Hackett and Betz22 express the most important factor that individuals consider when choosing a profession as the individual's self-efficacy perception.22 Adapting the concept of self-efficacy from Albert Bandura's social cognitive theory, Hackett and Betz form the social cognitive career theory.23 According to this theory, if individuals consider their abilities and skills sufficient for a profession, they do not hesitate to choose that profession. For example, if a person thinks that he/she has sufficient knowledge and skills in computers, he/she may choose computer engineering as a profession. Just like in this example, students tend to choose professions that take part in the courses they are successful in. Therefore, the professions in STEM fields are generally chosen by students who are successful in courses such as science, mathematics, physics, chemistry, and biology. In their study, Altan, Üçoğlu, and Zileli21 stated that students who chose a career in the STEM fields gave the following answers based on their perception of self-efficacy in the STEM Career Interest Scale; “I think that I can become a doctor because I am successful in science class” and “I am successful in mathematics class. I think I can be a good math researcher in the future”.21 It is very important for students to choose a career in a field that they consider themselves successful and competent because only in this way the individual uses his / her maximum capacity and becomes happy in his/her job.

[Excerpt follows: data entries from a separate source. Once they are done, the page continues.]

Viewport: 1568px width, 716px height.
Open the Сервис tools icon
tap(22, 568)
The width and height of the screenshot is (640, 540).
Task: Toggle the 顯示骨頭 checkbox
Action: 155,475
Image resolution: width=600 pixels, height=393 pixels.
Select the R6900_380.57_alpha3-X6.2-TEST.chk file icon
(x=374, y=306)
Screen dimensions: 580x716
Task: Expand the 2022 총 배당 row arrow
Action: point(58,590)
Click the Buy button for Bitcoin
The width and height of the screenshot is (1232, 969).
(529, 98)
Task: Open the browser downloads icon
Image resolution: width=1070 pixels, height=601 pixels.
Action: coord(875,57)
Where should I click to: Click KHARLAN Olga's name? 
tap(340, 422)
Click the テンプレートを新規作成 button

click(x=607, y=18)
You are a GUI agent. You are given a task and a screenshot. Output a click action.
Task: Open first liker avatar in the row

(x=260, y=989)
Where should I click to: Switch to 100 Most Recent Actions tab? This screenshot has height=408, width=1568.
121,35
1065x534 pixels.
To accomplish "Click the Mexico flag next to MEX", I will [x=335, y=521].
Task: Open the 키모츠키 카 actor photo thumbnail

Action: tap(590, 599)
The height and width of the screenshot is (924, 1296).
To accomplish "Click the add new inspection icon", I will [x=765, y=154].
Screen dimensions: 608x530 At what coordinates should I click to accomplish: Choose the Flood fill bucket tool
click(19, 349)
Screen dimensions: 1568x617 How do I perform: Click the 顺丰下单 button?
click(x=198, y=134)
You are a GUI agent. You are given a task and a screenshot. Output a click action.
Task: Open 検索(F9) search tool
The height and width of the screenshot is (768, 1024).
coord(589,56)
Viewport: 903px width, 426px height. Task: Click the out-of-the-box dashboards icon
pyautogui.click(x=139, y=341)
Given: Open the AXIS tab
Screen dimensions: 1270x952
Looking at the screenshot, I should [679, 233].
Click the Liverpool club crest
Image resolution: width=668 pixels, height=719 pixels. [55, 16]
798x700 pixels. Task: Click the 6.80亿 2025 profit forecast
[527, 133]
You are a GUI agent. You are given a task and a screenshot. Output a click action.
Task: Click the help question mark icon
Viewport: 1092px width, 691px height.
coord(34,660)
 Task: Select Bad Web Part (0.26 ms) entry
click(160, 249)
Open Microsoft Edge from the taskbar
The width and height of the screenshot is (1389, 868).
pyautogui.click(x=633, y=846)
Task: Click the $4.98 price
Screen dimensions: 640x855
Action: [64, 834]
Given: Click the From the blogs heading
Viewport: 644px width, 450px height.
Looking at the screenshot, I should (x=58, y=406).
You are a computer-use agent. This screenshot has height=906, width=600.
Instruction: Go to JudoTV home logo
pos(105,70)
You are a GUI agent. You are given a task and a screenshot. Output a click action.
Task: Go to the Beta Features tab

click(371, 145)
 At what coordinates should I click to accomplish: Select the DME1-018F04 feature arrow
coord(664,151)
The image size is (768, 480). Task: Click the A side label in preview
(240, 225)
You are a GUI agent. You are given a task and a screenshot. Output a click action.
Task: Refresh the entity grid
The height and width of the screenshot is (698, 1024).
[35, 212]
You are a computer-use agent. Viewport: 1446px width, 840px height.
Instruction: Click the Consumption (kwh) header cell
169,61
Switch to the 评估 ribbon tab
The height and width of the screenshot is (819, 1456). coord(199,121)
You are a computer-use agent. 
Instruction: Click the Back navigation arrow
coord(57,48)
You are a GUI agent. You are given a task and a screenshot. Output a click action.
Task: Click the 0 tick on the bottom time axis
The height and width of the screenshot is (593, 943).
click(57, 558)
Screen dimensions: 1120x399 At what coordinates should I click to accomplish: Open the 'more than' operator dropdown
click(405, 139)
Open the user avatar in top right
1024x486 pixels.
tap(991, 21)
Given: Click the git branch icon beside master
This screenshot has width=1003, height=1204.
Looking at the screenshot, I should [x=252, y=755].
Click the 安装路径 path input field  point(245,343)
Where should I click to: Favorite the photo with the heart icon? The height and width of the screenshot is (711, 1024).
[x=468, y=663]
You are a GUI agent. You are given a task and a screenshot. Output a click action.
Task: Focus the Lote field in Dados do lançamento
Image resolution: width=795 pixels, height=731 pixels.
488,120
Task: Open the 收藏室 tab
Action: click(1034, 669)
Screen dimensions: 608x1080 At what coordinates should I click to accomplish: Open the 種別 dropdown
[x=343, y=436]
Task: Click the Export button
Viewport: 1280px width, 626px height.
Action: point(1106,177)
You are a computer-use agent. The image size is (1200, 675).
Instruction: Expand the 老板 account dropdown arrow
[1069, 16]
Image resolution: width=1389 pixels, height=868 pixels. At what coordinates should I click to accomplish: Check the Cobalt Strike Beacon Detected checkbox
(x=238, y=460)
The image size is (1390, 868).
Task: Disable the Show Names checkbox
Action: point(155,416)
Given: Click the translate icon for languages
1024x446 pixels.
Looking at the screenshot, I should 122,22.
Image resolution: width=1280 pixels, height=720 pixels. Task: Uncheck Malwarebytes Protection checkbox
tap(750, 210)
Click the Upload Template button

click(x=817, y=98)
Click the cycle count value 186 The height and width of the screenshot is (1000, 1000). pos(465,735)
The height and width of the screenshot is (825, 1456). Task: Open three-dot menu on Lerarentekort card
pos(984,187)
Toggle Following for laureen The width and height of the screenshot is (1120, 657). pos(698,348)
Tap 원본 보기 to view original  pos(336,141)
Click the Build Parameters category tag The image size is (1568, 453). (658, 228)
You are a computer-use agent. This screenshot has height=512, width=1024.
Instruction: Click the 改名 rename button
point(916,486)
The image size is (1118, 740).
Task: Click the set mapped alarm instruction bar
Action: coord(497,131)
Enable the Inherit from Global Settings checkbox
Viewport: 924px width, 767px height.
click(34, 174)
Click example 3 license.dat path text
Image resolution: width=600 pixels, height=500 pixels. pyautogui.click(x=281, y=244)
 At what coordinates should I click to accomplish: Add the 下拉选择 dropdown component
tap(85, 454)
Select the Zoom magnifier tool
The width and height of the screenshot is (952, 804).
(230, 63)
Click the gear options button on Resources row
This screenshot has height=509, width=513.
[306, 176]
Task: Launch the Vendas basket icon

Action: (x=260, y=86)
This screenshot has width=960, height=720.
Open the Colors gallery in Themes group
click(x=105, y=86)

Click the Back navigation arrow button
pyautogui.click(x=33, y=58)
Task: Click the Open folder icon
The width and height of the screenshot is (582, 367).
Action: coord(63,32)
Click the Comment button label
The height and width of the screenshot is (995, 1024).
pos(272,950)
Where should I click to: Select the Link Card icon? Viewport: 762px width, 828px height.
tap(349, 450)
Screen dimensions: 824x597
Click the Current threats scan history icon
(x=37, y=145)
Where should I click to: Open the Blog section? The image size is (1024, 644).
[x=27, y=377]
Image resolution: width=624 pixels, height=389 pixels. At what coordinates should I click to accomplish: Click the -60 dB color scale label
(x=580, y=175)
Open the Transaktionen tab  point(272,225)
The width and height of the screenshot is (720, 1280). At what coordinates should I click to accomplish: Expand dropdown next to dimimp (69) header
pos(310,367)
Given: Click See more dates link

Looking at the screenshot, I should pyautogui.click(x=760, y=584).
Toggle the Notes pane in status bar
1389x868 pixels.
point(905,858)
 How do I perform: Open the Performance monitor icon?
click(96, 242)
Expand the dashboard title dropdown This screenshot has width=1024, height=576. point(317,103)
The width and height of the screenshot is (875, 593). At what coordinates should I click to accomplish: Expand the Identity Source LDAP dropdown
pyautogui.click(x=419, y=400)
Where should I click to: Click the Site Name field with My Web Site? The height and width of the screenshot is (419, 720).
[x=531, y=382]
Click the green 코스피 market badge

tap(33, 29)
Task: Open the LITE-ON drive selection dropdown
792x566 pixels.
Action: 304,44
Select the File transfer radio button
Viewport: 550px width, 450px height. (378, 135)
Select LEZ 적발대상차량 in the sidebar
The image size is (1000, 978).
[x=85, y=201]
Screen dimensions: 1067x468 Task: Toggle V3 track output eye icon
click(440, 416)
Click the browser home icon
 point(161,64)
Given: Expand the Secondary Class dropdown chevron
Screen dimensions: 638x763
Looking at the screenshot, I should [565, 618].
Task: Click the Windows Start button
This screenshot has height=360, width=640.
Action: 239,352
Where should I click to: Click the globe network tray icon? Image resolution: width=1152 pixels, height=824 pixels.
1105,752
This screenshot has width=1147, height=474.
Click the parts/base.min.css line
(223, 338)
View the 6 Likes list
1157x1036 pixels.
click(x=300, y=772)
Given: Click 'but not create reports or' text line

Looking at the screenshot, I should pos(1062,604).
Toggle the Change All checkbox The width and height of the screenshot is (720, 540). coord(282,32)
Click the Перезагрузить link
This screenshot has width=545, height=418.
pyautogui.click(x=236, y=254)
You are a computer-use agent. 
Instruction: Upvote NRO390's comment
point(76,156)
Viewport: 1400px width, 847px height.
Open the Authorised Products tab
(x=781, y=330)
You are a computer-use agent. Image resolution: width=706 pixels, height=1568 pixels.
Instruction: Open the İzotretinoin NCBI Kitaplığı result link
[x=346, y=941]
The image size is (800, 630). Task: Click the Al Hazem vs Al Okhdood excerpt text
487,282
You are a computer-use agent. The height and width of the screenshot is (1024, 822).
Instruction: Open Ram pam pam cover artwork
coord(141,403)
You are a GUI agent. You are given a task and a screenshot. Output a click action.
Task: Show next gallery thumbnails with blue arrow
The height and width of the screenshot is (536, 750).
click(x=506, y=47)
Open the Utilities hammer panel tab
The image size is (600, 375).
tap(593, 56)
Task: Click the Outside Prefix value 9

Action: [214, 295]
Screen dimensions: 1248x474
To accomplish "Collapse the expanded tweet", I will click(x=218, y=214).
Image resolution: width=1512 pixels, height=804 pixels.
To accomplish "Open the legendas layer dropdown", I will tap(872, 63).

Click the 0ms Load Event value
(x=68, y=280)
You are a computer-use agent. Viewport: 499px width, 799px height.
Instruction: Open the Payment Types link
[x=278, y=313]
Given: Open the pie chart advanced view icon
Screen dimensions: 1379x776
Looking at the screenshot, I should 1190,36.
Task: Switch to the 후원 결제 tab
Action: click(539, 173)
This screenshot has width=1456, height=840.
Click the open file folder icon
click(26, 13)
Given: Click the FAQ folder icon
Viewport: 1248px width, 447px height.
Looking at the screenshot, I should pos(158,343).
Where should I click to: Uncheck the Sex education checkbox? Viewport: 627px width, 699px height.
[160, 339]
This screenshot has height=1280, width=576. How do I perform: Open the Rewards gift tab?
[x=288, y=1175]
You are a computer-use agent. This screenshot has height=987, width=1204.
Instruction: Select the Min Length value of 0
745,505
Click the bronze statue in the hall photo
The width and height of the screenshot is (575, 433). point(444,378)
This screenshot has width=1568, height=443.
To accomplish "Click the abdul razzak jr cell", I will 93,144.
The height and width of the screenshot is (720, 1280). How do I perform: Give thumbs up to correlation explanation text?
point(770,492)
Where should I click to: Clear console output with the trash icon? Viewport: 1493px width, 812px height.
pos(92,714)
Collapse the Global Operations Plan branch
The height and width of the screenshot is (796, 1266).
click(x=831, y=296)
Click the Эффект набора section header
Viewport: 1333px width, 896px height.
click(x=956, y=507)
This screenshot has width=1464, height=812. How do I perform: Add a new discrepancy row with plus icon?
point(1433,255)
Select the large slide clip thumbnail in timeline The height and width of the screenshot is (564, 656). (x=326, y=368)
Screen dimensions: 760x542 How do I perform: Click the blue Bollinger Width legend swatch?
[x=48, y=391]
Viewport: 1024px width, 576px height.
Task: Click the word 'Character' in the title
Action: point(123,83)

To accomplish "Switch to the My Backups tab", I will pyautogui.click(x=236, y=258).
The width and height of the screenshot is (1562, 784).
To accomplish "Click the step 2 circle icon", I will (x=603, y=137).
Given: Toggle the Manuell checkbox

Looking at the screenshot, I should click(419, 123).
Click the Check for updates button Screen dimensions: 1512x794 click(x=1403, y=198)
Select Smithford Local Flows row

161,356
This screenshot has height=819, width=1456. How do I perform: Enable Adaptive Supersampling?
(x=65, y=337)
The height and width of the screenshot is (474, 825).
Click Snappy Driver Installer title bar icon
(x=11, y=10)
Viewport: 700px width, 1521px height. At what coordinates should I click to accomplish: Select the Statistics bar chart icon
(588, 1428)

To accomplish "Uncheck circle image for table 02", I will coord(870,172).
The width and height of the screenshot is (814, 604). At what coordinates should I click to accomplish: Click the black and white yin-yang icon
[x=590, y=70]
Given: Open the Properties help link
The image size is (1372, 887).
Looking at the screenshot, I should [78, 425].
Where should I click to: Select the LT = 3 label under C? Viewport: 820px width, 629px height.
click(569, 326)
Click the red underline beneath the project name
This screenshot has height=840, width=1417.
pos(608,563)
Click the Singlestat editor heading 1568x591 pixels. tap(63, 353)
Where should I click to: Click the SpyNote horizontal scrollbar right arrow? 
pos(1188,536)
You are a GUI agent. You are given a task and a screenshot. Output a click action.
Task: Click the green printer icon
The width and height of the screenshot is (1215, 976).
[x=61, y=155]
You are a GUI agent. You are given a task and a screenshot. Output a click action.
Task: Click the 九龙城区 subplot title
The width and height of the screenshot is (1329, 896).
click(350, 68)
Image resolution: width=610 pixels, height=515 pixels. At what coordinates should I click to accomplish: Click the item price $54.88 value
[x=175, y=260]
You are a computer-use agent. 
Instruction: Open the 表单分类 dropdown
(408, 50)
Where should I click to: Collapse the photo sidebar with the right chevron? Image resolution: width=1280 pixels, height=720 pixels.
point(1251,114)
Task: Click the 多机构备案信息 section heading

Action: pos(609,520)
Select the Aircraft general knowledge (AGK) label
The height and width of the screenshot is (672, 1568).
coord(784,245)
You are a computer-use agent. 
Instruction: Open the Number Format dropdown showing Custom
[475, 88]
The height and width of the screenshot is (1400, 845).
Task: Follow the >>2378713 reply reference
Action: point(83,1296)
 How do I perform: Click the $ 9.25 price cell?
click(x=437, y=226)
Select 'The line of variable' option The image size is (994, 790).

As a result, the 21st century has brought some changes in traditional job understanding due to globalization and technological developments. This change, which appears as 21st-century job skills, emphasizes the importance of individuals in the business field to have certain talents such as productivity, curiosity, and scientificness. For this reason, countries that want to follow the age have made some regulations in the field of education so that individuals who contribute to the workforce of the country can have sufficient knowledge and experience in the fields of technology and science. The most important of these regulations is the STEM education concept, which expresses the integration of fields such as science, technology, engineering, and mathematics into other courses. However, although countries place too much emphasis on the implementation of STEM education in schools, students are not too keen on choosing a career in these fields. For this reason, this essay tried to find out why students are reluctant to choose a career in STEM by trying to reveal the factors that affect students' choice of a career in the STEM field. As a result of the research, it was revealed that factors such as gender, race, socio-economic class, family, attitude, and self-efficacy perception were effective in students’ choice of a career in STEM fields.



Conflicts of interest

The authors declared no have conflict interest for the study.